Effect of mitochondrial stress and the NLRP3 inflammasome on lung cancer migration
Malignant tumors are unsettling mostly because of their propensity for spreading, which also serves as the main cause of failure of tumor treatments. Therefore, the prevention of malignant tumor spread is often more important than treatment [54]. To examine whether bacterial infection could aggravate the development of lung cancer, Ma et al. [55] induced A549 cells with lipopolysaccharide (LPS) and discovered that LPS encouraged A549 cells to proliferate and migrate.
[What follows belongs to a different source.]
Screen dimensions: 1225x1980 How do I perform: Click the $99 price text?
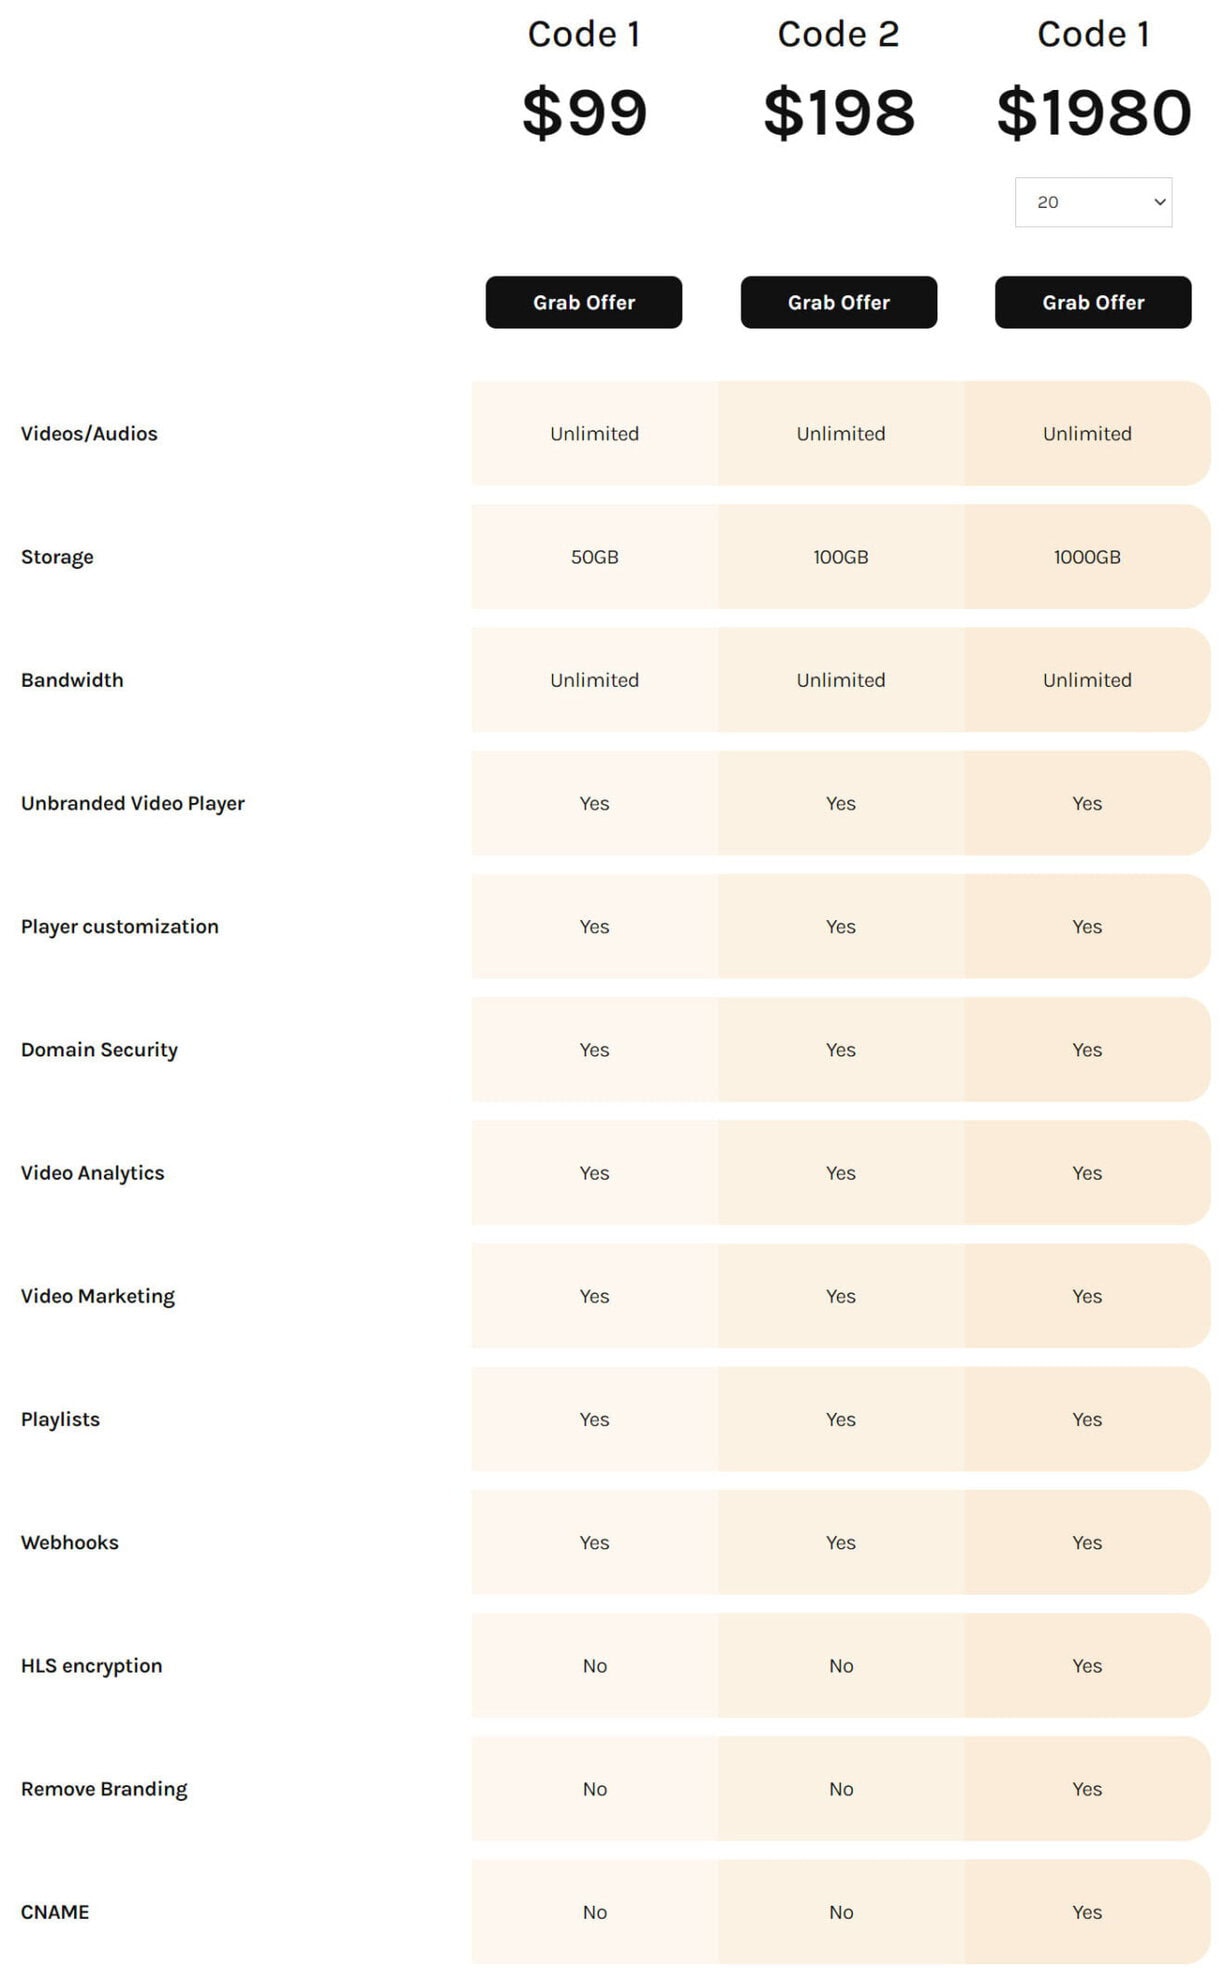coord(585,110)
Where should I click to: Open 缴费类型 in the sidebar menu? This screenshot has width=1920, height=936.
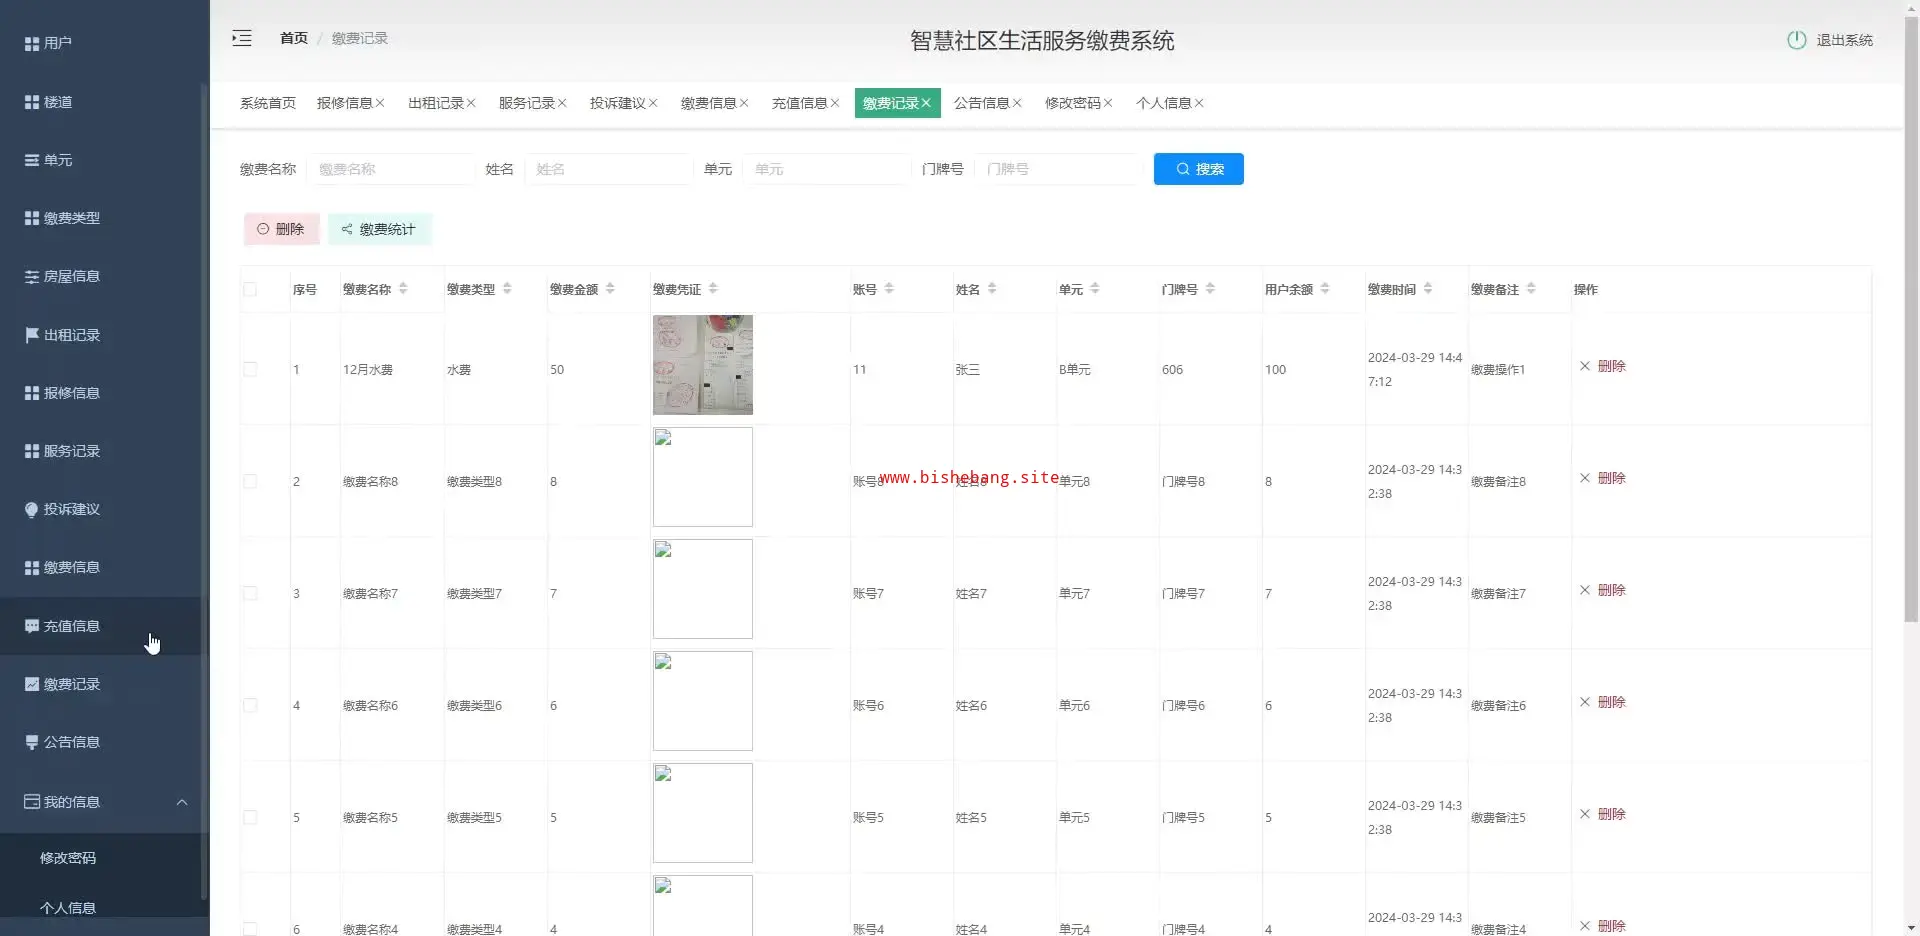[71, 218]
They also found that salidroside, by promoting AMPK protein expression, suppressed NLRP3 inflammasome activation and ROS production, while also reducing the proliferation and migration of LPS-induced A549 cells. Ergosterol peroxide (EP) isolated from marine fungus Phoma sp was also shown to inhibit lung cancer migration [48]. In this study, EP induced A549 autophagy through mitochondrial damage, and this outcome was reversed by the ROS inhibitor N-acetylcysteine. EP also inhibited the activity of the NLRP3 inflammasome, thus reducing the proliferation and migration of lung cancer cells mediated by LPS. Additionally, EP synergized with the inhibition of A549 cell viability by the anti-cancer drug sorafenib. The biggest concern of breast cancer patients after surgery is the spread of the tumor, which is often directed to the more vascular organs; for example, breast cancer spreads to the lungs [56], which then spreads to other organs. Elemene nanoemulsion and hydrophilic As4S4 nanoparticles not only clear ROS, but also prevent NLRP3 inflammasome bodies from activating both in vitro and in vivo, and efficiently prevent breast cancer cells from spreading to the lungs, thus reducing the spread of cancer [57, 58]. Inhibiting the spread of a tumor to the lungs is a priority.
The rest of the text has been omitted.